Despite available pain relief technology, approximately 40% of chronic pain sufferers cannot find adequate relief3. In a 1999 article titled “Chronic Pain in America: Roadblocks to Relief,” the president of the American Pain Society stated that, “Many Americans with chronic pain are suffering too much for too long and need more aggressive treatment.”4
The magnitude of the chronic pain problem manifests not only in the staggering number of patients seeking medical attention for their relentless pain, but in the cost of chronic pain to the public health system. If you consider direct medical expenses, lost income, lost productivity, compensation payments, and legal charges, this annual cost is estimated to be approximately $90 billion dollars.5
The burden of chronic pain, both on those who suffer from it and those who treat it, has triggered an explosion of research aimed at uncovering the roadblocks to optimal pain care. If appropriate use of pain medication can restore a person’s enjoyment of life, why are so many people still battling pain? Study results point to a number of barriers, ranging from lack of knowledge to attitudinal barriers to fears of regulatory sanction and opioid addiction. A key learning from this research is that discriminatory practices impact the chronic pain population as a whole, and that the risk of under treatment is even higher among children, the elderly, women, and racial/ethnic groups.
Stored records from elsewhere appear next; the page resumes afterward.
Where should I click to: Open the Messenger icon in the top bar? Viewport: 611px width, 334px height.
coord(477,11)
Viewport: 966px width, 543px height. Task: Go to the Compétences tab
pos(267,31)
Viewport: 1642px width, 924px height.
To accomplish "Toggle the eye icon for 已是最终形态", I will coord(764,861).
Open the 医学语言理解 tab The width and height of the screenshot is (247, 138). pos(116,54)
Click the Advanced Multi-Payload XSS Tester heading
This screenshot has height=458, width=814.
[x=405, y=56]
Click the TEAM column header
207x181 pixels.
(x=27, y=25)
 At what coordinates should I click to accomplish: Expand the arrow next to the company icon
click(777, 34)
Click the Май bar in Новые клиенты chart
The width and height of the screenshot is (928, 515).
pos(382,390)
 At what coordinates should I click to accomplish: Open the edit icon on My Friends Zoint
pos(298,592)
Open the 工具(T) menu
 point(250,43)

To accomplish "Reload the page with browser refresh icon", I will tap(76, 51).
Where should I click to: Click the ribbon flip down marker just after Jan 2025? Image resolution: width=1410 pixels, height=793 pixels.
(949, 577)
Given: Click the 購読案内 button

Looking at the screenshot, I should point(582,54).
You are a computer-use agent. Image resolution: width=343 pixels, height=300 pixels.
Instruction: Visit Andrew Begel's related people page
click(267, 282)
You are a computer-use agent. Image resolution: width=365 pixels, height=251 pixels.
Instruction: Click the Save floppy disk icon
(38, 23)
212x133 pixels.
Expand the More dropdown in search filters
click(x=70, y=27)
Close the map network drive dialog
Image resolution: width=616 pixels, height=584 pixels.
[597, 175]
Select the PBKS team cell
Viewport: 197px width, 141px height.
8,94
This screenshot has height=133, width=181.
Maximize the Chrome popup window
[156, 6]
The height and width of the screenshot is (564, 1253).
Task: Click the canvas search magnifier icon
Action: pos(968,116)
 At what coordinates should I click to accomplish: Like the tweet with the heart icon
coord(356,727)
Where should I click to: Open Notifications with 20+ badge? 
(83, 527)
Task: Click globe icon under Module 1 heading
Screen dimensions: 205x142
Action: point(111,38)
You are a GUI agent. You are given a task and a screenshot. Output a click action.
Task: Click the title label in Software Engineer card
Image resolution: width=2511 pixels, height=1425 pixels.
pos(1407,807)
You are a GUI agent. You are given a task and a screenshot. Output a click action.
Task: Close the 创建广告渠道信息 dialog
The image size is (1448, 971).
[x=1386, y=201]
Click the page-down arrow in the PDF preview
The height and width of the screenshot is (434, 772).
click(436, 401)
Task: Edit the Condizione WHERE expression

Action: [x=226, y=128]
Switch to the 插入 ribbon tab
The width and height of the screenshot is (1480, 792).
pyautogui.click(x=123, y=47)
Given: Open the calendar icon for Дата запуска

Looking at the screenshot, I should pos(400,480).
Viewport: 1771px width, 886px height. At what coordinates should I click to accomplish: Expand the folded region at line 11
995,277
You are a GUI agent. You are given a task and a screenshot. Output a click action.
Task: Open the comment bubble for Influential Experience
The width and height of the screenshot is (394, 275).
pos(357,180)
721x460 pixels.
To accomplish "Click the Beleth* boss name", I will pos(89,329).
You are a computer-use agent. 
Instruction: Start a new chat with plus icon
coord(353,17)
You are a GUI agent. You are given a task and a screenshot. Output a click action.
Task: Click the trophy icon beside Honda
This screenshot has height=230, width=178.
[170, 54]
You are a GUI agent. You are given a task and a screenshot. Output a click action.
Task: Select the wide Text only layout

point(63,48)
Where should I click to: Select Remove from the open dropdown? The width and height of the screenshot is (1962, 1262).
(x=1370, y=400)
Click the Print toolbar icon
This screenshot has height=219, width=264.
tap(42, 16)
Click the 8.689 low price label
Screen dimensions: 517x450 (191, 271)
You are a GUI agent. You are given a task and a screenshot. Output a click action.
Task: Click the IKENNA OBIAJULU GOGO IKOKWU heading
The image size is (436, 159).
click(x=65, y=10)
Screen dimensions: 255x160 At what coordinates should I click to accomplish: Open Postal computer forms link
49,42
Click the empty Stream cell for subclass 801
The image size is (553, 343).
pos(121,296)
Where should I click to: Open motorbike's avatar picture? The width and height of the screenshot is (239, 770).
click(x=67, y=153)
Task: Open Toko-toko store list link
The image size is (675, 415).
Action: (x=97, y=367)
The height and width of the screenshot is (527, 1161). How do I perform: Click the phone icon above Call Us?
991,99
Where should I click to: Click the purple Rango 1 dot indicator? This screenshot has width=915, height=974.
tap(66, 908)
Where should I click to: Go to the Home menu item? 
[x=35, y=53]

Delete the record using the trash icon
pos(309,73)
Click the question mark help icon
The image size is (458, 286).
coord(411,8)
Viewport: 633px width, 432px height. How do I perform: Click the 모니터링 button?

Paralleling the efforts to understand the scope and causes of chronic pain under treatment are new pressures from government, medical specialty groups, pain advocacy organizations and society in general to place a higher priority on quality pain care. Ethical and practice issues surrounding pain management are now being shaped by state and national agendas, and new clinical practice guidelines have been published by professional organizations. These and other future guidelines will establish a standard of care against which a physician’s actions can be measured.
As was seen in the case of Bergman vs. Chin6, where jurors found an internist guilty of elder abuse for under treating an 85-year-old patient’s pain during his final days, there is growing intolerance of inadequate pain management. It is exactly this climate of intolerance that raises the knowledge and skills bar for all practitioners treating patients with pain.
The purpose of this monograph is to build awareness of key chronic pain issues and to direct physicians to relevant guidelines and resources for improved diagnosis and treatment. While the pathophysiology of different chronic pain conditions and recommended pharmacologic agents are broadly discussed, the greater focus is on information and processes for developing productive caregiver-patient relationships and improving the chances for successful outcomes.